In a terrorism trial held in a federal District Court in Manhattan, Faisal Shahzad, who attempted to set off a bomb in Times Square, was sentenced to life in prison for the crime. He did not get “a platform to express his hideous ideology,” nor was his trial either a target for global terrorism or a recruiting poster for Al Qaeda. It was just a trial, a perfectly ordinary trial where evidence was presented and the judge reached a fairly swift verdict.
Mind you, Shahzad certainly tried to use his sentencing to express his views, but I think the net effect of that in the Muslim world will be absolutely nothing.

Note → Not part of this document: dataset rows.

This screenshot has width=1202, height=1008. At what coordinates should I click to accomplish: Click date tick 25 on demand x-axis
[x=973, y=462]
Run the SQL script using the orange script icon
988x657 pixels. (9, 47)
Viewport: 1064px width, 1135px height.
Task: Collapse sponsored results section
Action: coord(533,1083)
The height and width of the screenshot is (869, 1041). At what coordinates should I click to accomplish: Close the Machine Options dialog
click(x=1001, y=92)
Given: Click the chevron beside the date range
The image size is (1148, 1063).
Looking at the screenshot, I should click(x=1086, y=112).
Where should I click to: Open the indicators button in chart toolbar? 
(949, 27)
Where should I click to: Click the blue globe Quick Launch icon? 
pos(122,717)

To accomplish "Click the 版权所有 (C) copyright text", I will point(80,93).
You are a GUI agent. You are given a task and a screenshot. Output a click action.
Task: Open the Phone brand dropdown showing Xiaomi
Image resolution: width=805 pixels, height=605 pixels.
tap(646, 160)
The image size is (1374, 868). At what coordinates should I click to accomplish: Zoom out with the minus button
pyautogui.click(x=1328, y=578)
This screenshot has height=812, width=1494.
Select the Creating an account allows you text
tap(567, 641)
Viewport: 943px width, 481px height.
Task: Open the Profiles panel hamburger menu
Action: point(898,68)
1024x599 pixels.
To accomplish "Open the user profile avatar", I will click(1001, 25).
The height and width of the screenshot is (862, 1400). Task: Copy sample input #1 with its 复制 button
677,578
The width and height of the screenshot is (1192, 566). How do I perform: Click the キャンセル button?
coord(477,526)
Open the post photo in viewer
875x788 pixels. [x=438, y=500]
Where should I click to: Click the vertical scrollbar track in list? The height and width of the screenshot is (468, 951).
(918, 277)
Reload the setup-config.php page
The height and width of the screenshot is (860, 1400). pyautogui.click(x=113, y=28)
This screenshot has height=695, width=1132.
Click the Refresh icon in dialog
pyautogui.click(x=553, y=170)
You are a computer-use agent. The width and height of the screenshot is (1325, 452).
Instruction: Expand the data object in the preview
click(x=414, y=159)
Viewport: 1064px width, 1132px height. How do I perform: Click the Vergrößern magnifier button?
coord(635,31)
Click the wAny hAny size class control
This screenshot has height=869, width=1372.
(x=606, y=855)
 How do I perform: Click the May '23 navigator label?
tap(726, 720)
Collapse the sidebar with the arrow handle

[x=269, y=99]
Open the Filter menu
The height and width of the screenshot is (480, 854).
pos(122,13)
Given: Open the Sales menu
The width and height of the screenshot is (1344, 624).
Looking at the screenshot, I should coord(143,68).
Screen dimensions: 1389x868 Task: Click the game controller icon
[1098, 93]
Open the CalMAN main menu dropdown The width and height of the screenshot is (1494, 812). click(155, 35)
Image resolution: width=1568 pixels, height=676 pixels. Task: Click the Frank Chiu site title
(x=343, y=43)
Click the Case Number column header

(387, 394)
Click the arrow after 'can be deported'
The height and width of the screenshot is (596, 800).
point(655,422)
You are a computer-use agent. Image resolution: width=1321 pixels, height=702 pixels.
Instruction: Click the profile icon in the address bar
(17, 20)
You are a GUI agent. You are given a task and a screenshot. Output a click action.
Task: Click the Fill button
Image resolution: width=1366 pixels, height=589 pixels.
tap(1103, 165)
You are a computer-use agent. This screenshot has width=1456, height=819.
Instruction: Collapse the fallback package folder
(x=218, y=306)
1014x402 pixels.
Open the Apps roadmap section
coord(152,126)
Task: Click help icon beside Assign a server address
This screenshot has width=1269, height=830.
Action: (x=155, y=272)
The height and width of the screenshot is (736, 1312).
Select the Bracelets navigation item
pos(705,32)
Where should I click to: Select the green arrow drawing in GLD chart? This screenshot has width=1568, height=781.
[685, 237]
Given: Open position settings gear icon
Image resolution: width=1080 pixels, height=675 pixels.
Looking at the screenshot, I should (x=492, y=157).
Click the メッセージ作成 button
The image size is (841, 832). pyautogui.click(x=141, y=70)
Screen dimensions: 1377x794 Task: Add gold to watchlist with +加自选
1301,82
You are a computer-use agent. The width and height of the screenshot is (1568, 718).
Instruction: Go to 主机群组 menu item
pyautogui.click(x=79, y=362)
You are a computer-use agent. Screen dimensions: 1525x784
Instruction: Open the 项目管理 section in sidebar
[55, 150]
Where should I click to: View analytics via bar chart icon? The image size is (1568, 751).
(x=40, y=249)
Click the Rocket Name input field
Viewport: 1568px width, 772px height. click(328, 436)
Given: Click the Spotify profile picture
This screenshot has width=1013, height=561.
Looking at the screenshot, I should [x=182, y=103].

Faisal Shahzad, who pleaded guilty to trying to blow up a sport utility vehicle carrying a homemade bomb in May in Times Square, thick with Saturday visitors, was sentenced on Tuesday morning to spend the rest of his life in prison. Remaining defiant, and smirking as the sentence was read, he told the court: “Brace yourselves, because the war with Muslims has just begun.”
He later continued: “The defeat of the U.S. is imminent and will happen in the near future.”
Now Shahzad will enter prison for the rest of his life, never to be heard from again. That’s a proper law enforcement response to attempted murder, and it can just as easily be done with Khalid Sheikh Mohammed as it was with Faisal Shahzad. KSM planned to plead not guilty, but his words about the US government would get printed in the paper, just as Shahzad’s did, and not broadcast to the entire world. The Shahzad case proves pretty definitively that a law enforcement approach to terrorism can work, and the legal system is more than equipped to handle the cases.
UPDATE: I’m pleased that the Administration is crowing about this.